İLK DERECE MAHKEMESİ KARARININ ÖZETİ: Mahkemece, taraflar arasında ticari bir ilişki olduğu, bu ilişkiden kaynaklanan karşılıklı borç ve alacaklar için 31/10/2016 tarihinde ibraname imzalandığı hususlarında bir uyuşmazlık bulunmadığı, davacı tarafın, ibranamede kendi üzerine düşen yükümlülükleri yerine getirdikleri, bu yükümlülüklerin yerine getirilememesi halinde teminat olarak verdikleri dava konusu senetlerin yine de icra takibine konu edildiğini ileri sürdüğü, davalı tarafın ise yükümlülüklerin yerine getirilmediğini savunduğu, ibranamede, davalının davacıdan toplam alacak miktarının 1.182.320.000,00.-TL, borcunun ise 482.320,00.-TL olduğunun karşılıklı olarak kabul edildiği, davalının alacağına mahsuben Antalya – … – … ada … parselde bulunan inşaatın ….-…-… nolu bağımsız bölümlerinin devredileceği, yine Antalya – … ilçesi … ada … parsel üzerindeki … nolu bağımsız bölümün üzerindeki ipoteğin fek edileceği, bu işlem gerçekleşmez ise tapunun devredileceğinin kararlaştırıldığının anlaşıldığı, ancak; tapu kayıtlarının incelenmesinde davalının bu işlemleri gerçekleştirmediği, kaldı ki bu hususun davalının da kabulünde olduğu, diğer bir anlatımla bahse konu bağımsız bölümleri devretmedikleri, ipoteği kaldırmadıklarını kendilerinin de kabul ettiğinin anlaşıldığı, zira …ve … nolu bağımsız bölümleri devrettikleri, başka taşınmazlar verdiklerini savunmakla beraber buna ilişkin hiç bir yazılı delil göstermedikleri gibi tapu kayıtlarında da isimlerinin geçmediği, basiretli bir tüccar gibi hareket etmesi gereken davacının, yaptığı tüm işlemlerini yazılı olarak belgelemek zorunda olduğu, dosyaya böyle bir delil sunulamadığı gerekçeleriyle, davanın reddine karar verilmiştir.
İLERİ SÜRÜLEN İSTİNAF SEBEPLERİ: Karara karşı, davacılar vekili istinaf başvurusunda bulunmuştur.

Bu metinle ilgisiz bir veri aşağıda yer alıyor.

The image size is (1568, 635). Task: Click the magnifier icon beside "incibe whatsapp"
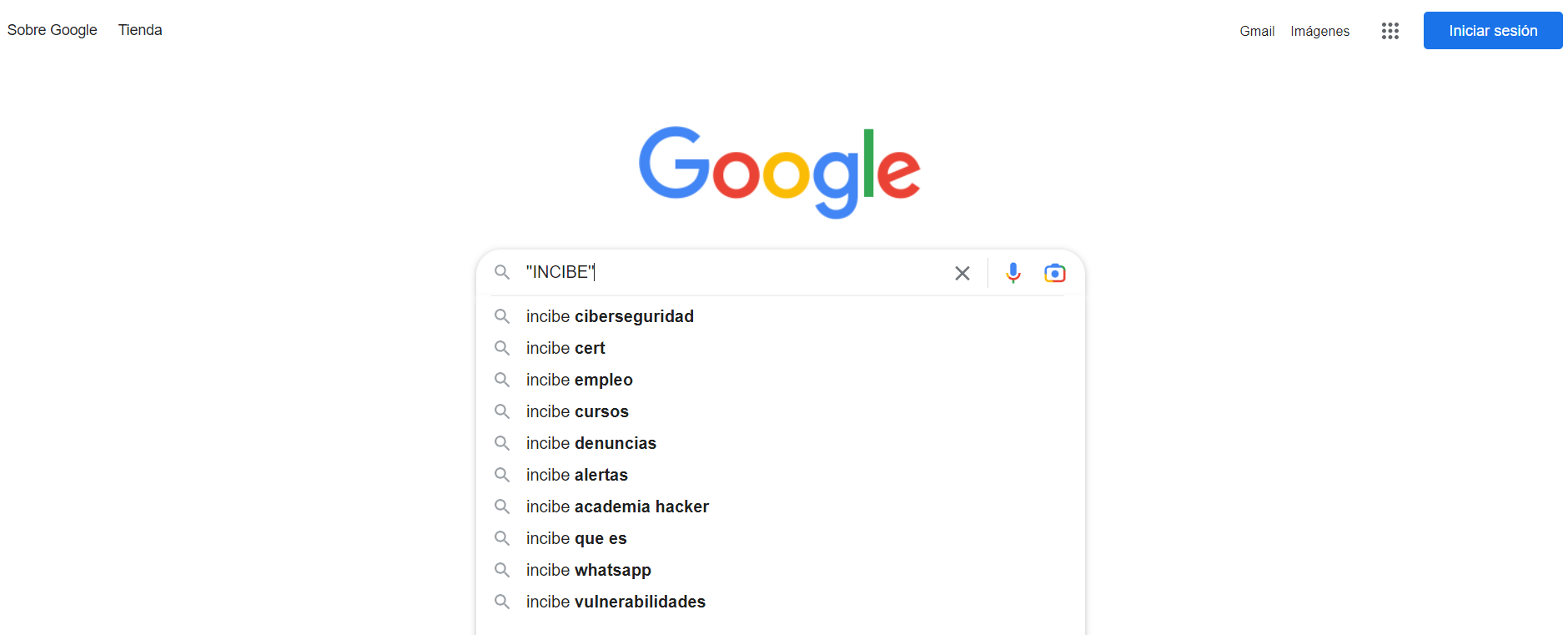tap(502, 570)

Davacılar vekili istinaf dilekçesinde özetle; yapılan devirlerin gözardı edilerek sözleşmenin yorumlanmasının tarafların gerçekleştirdiği edimler açısından usulsüz olduğunu, ortada bakiye bir alacak bedelinin olması halinde bu durumun bilirkişi marifetiyle hesaplatılması gerektiğini, … … şirketinin sözleşmenin tarafı olmadığını, senetlerde … … şirket yetkilisinin imzasının bulunmadığını, şirket yetkilisinin vekaletininde olmadığını, imza incelemesi yaptırılmadığını, dosyanın bilirkişiye tevdi edilmediğini istinaf sebepleri olarak ileri sürmüştür.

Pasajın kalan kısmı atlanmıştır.